There are different kinds of poverty and they require different solutions, writes Digby Anderson

Do you wish to know whether a particular bishop is serious and sincere or up to no good? Here is a little test. It may not help on all matters but it does cover social teaching and that is what so many of them are so keen to talk about. The way people react to poverty tends to tell us more about them than about it. Simply find a statement where they go on about the poor (the ones here not in the third world). Then apply the test to reveal their motivations. Are they saints sincerely and practically trying to help poor people or they merely keen to show off their compassionate credentials? The test is called disaggregation.

Reasons for poverty

The sincere and practical speaker will immediately disaggregate the poor, making distinctions between different sorts of poverty. There are as many reasons for being poor as for being rich. Some poor people are temporarily poor, between jobs or during an impermanent illness or after a costly event such as divorce.

Others have been poor all their lives and their parents too. Long-term and transgenerational poverty may give rise to a `culture of poverty: Again, some poor people may live in an area which is `structurally poor’ and be unable to move to find work. Others may be able to move but refuse to do so. Skills can become outdated. Time and place can work together. Some areas have seasonal p overty, notably seaside towns. Here not working maybe `normal’ during some months of the year. The young poor may have different problems from the elderly. Either can be deserving or not.

Group and individual factors

Some of the poor are poor as a result of external forces such as low wages or the benefit system. The latter may impoverish because it gives too little or because it gives too much — in comparison with wage rates and results in welfare dependency. Poverty may be caused not only through low income but incompetent expenditure, failure to budget, ill-judged credit as well as `addictions’ to alcohol or drugs. These are the behavioural causes of poverty. Principal among them is lone parenthood caused by male abandonment, divorce or no-marriage or other arrangement. Such behaviour leaves usually young women on low or no wages.

The difference among the poor is not only between this or that group. It can come down to the difference between individuals. Ordinary priests and parishioners do not only look at the incomes of those who ask for their help. They differentiate between those who will use help to buy bread and those who will buy drugs. State welfare systems are not much good at such differentiation.

Varied definitions

And ordinary people think of poverty as the lack of money to buy the necessities of life. Politicians, especially Eurocrat politicians, think poverty is relative. He is poor because he has less than someone else, perhaps he has only half the average Euro-income, only one car per family. And even more expansive politicians use poverty to describe a state where lack of income or other factors exclude someone from the mainstream of life whatever that may be. Such ideas are not unworthy of people’s consideration but they too must be disaggregated from old-fashioned poverty.

There is another way in which common moral sense disaggregates the poor. The kind soul may distinguish between those who have a greater and lesser call on his particular charity.
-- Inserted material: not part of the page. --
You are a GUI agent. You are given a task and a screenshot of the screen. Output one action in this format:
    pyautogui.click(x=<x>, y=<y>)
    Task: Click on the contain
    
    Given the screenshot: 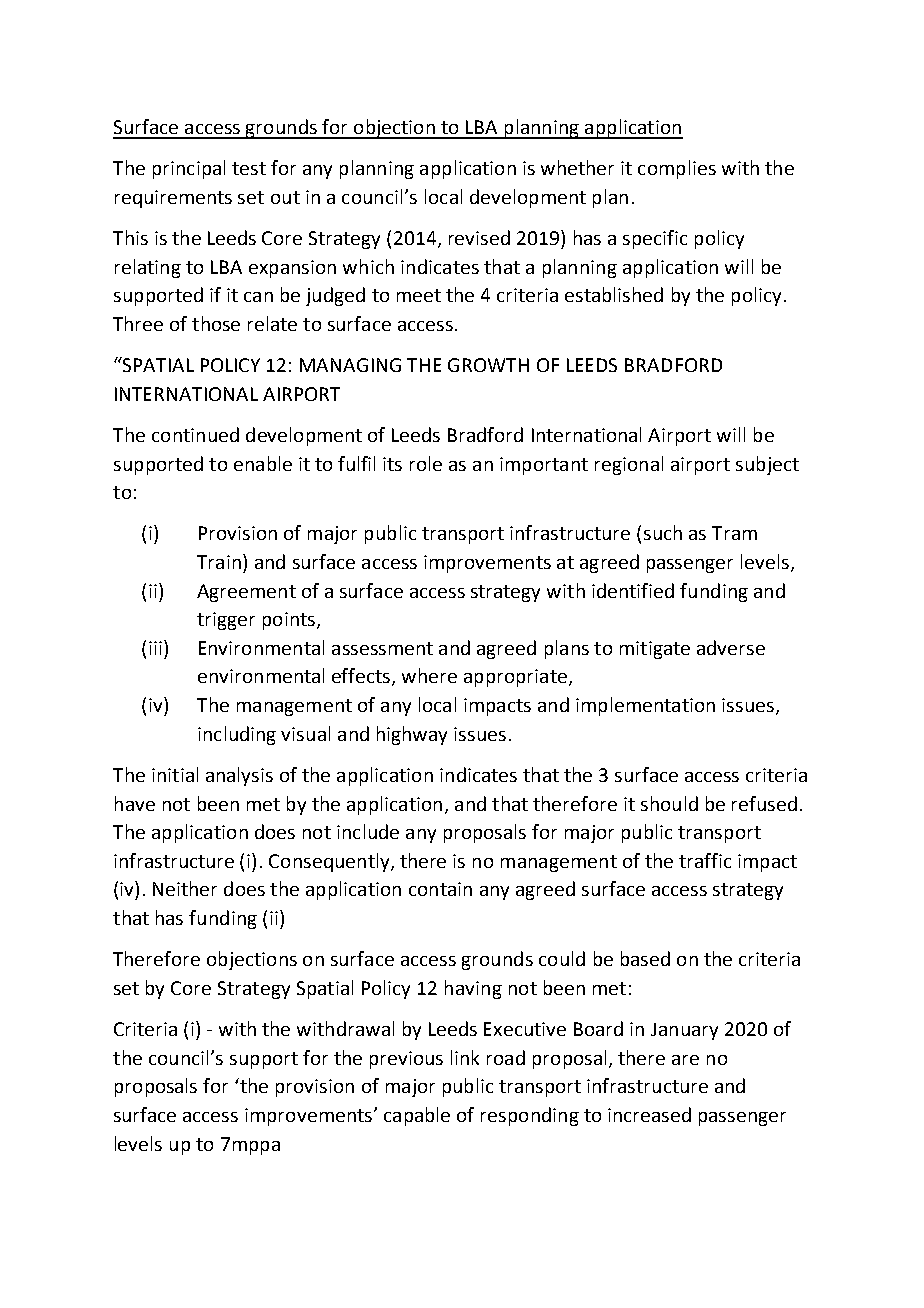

This `particularistic ethics’ is sneered at by ethicists or at least those following Kant who think ethics must be universalistic. More fools them, Decent Christian people know they owe more to their own mother than someone else’s; Our Lord was especially solicitous for his Mother. We also know we have a duty to our physical neighbours. The poor of the parish must come before those of Bangladesh, perhaps not instead of but before, Our Lord helped the poor he came across, as did his Good Samaritan,

Practical help

Some of these details may be contentious but the general drift is surely commonsense. There are different sorts of poverty. Each calls for understanding and help. Practical help must fit the different causes of poverty. Therefore the sincere person who would practically help the poor is under a moral obligation to disaggregate them, decide which to help and how. What is the opposite of disaggregation? It is eagerly and undiscriminately to collect every instance of poverty, deliberately ignore the variety of types and causes and herd the lot into a category, the poor. Because the category now includes so many different people and conditions it will be a large number. And that is what this sort of spokesperson for the poor wants, the more poor the better. By showing just how many people are poor and in need of help and by speaking for them all (though probably not for any one of them), he has elevated his own importance. He may also have made the problem of poverty so big that it is beyond private charity and `demands government intervention.

So the test reveals show-offs and politicos for what they are, no friends of any of the poor. I leave it to you to apply the test to Bishop this and Cardinal that, But when you’ve outed the blustering ego, don’t forget yourselves to do a spot of disaggregation and find someone in particular to help.